Does Heaven Erase the Pain?

Some theists reach for a bigger picture. What if our earthly suffering is just a blink compared to an eternal afterlife of bliss? On an afterlife theodicy, God allows finite pain now but compensates it with infinite joy later. The experience of heaven is so overwhelming that, from that perspective, earthly horrors will seem tiny or even forgotten.
This idea raises immediate concerns. Compensation is not justification. If a parent abuses a child and then buys them a toy, the gift doesn’t make the abuse okay. An eternity of happiness might be a wonderful gift, but it doesn’t explain why a perfect God didn’t create a world where the abuse never happens. Also, if two people end up in the same heaven but one suffered unspeakable abuse on earth while the other lived in comfort, why did God allow that difference? The afterlife theodicy says the pain will be swallowed up, but critics insist that pain was still real, and a good God would need a reason to permit it in the first place—not just a way to patch it over afterward.
Why How We Explain Suffering Matters

Some philosophers argue that the whole project of theodicy can be harmful. This view is called anti-theodicy. It doesn’t say theodicies are logically wrong; it says that offering them in the face of real suffering can add to the pain. Telling a grieving person that everything happens for a reason or that God is building their character can feel like blame disguised as comfort. Certain theodicies suggest the sufferer deserved it (punishment) or needs moral improvement (character-building)—messages that can wound deeply when someone is already down.

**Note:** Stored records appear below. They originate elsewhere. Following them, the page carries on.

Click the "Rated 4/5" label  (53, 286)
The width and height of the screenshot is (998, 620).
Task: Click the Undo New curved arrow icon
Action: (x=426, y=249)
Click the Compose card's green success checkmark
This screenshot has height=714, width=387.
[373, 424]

Anti-theodicists urge us to notice that when we rush to justify suffering, we risk turning victims into examples in an argument. A loving response might instead be to sit with someone in their pain without an answer. That doesn’t mean the philosophical questions are worthless. It means that how we hold our theories—and when we speak them—matters. The same twelve-year-old lying awake after the storm might need, more than a clever argument, to know they’re not alone. Philosophy can sharpen our thinking, but it shouldn’t blunt our kindness.
Think about it
- If you ran the universe, would you allow some suffering if it led to something truly valuable, like deeper friendships or stronger courage? Where would you draw the line between “worth it” and “too much”?
- Imagine two worlds: one where everyone is born perfectly kind and always happy, and another where people face real challenges and sometimes grow through them. Which world would you rather live in, and why?
- When a friend is hurting, do you think it’s ever helpful to suggest that their pain has a purpose? In what situations might that comfort them, and when might it make things worse?